EXERCISE DIRECTIONS. Count the lines of the records that contain the string "axis", matching case, and give only the number.

──────

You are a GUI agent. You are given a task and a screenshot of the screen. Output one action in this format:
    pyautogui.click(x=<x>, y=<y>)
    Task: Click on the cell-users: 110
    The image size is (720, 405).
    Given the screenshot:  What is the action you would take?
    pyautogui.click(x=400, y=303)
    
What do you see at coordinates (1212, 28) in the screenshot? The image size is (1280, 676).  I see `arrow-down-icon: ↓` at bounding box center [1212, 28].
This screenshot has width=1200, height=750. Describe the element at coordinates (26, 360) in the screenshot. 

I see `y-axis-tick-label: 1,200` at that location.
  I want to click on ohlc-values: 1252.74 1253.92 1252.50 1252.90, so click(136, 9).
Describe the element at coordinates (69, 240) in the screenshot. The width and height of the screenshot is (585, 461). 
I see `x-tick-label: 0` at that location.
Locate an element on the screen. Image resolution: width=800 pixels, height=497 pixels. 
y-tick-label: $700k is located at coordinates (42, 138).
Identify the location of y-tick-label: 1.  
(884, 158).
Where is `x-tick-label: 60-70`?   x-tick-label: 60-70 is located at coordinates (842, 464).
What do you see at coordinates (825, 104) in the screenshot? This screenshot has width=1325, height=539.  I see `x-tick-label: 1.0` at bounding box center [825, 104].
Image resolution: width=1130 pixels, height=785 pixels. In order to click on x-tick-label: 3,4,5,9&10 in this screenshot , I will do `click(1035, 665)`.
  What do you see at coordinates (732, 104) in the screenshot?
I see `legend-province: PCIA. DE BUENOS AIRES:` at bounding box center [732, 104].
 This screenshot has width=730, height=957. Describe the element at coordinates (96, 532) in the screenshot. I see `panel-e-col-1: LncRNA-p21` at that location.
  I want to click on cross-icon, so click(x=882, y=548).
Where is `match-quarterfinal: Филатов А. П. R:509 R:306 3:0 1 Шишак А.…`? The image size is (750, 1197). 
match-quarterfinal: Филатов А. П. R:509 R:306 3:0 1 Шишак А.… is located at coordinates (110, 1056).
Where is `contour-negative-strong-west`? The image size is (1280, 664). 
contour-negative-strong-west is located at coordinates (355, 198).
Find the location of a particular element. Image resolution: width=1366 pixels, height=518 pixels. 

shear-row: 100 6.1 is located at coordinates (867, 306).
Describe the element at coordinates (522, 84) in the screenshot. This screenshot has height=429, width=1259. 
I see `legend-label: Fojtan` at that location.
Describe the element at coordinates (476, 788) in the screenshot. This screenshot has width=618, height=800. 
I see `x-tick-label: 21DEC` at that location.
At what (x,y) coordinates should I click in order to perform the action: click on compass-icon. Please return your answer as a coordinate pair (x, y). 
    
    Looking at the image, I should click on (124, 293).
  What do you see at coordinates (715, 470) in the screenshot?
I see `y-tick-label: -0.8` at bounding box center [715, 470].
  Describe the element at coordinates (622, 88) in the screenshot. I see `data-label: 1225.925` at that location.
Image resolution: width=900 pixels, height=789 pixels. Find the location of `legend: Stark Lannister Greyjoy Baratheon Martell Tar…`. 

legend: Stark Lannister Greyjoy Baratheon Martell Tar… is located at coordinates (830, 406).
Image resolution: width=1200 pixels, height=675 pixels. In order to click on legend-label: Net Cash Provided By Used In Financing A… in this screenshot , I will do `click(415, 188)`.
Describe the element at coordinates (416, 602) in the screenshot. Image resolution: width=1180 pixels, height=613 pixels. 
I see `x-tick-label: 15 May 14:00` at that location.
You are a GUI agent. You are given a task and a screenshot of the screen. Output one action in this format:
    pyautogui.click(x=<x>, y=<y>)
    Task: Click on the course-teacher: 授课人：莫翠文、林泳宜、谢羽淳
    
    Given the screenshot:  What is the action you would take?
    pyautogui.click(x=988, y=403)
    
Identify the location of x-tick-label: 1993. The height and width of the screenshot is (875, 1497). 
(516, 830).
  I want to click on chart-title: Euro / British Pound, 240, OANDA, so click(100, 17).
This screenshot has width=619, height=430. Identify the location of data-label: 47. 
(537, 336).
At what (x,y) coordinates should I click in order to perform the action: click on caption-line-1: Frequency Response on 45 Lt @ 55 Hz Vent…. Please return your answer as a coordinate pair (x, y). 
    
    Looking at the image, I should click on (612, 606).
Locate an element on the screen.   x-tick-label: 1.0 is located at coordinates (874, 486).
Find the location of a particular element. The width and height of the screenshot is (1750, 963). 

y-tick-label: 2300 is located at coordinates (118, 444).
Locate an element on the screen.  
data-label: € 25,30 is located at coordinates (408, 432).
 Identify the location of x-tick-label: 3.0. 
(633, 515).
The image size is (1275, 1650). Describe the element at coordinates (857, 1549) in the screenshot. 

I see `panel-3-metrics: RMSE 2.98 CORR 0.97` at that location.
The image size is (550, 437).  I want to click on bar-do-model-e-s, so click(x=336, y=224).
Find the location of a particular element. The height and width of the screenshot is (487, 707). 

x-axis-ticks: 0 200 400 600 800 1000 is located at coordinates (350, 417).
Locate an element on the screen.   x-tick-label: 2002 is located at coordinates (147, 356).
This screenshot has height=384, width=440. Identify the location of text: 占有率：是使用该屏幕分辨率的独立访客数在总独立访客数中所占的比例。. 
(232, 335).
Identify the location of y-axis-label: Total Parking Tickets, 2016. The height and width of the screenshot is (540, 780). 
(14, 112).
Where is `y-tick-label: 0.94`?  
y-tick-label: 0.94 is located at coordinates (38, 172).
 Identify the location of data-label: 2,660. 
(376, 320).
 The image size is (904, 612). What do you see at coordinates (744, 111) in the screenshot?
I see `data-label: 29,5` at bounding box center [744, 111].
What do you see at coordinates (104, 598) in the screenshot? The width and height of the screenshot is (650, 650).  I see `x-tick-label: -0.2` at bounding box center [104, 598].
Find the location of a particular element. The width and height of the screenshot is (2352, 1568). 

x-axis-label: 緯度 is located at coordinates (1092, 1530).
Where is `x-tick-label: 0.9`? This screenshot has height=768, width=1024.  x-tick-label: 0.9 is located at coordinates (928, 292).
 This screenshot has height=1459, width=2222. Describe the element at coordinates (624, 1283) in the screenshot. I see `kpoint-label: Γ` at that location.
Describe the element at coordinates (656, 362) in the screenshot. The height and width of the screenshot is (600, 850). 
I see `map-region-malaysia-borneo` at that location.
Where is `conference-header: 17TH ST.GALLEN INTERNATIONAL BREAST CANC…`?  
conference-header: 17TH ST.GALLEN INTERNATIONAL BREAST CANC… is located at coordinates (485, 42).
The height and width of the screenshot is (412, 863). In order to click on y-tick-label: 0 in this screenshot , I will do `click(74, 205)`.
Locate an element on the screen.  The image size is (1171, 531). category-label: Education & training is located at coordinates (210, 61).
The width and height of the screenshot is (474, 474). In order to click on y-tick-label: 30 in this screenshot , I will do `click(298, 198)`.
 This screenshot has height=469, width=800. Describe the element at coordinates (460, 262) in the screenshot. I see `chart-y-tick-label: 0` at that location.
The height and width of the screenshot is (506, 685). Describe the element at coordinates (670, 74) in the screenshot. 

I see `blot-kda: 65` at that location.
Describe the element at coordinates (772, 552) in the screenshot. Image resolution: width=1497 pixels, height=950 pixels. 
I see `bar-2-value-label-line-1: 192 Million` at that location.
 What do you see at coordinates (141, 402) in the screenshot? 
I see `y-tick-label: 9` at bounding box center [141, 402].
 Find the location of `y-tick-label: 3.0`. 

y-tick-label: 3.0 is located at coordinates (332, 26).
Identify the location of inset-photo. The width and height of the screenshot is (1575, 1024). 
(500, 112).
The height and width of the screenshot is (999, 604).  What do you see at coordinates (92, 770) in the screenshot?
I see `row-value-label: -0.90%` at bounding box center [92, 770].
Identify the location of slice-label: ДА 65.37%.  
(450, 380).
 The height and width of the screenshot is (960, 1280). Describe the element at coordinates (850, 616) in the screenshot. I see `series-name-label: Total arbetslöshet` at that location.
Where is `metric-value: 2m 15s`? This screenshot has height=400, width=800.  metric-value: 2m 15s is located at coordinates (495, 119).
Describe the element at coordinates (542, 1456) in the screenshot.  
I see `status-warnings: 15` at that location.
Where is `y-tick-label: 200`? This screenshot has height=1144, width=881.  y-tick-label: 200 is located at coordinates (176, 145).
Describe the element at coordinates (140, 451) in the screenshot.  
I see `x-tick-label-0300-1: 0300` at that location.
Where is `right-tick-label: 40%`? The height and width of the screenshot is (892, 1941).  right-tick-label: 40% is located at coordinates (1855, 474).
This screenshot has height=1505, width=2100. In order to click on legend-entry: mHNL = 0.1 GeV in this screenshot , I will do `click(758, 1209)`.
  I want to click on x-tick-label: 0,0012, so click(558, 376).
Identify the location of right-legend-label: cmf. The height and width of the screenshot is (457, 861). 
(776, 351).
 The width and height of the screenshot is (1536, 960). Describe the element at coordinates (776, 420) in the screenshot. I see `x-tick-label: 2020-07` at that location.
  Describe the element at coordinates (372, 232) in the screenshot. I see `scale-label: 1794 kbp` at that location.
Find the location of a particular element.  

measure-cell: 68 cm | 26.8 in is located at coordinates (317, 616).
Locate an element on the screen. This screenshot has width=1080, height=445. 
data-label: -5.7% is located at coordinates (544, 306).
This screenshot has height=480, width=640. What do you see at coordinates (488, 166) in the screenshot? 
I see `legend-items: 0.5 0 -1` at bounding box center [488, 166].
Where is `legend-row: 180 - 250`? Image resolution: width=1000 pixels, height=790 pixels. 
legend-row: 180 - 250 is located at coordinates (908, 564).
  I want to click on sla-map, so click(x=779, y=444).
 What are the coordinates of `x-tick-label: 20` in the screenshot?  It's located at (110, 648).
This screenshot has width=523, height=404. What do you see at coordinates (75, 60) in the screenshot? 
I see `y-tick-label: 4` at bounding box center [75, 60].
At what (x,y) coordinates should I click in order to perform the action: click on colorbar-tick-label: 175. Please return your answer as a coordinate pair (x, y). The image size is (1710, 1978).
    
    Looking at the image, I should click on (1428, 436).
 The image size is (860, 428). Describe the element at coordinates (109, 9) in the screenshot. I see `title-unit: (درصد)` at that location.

──────

REPLY. 4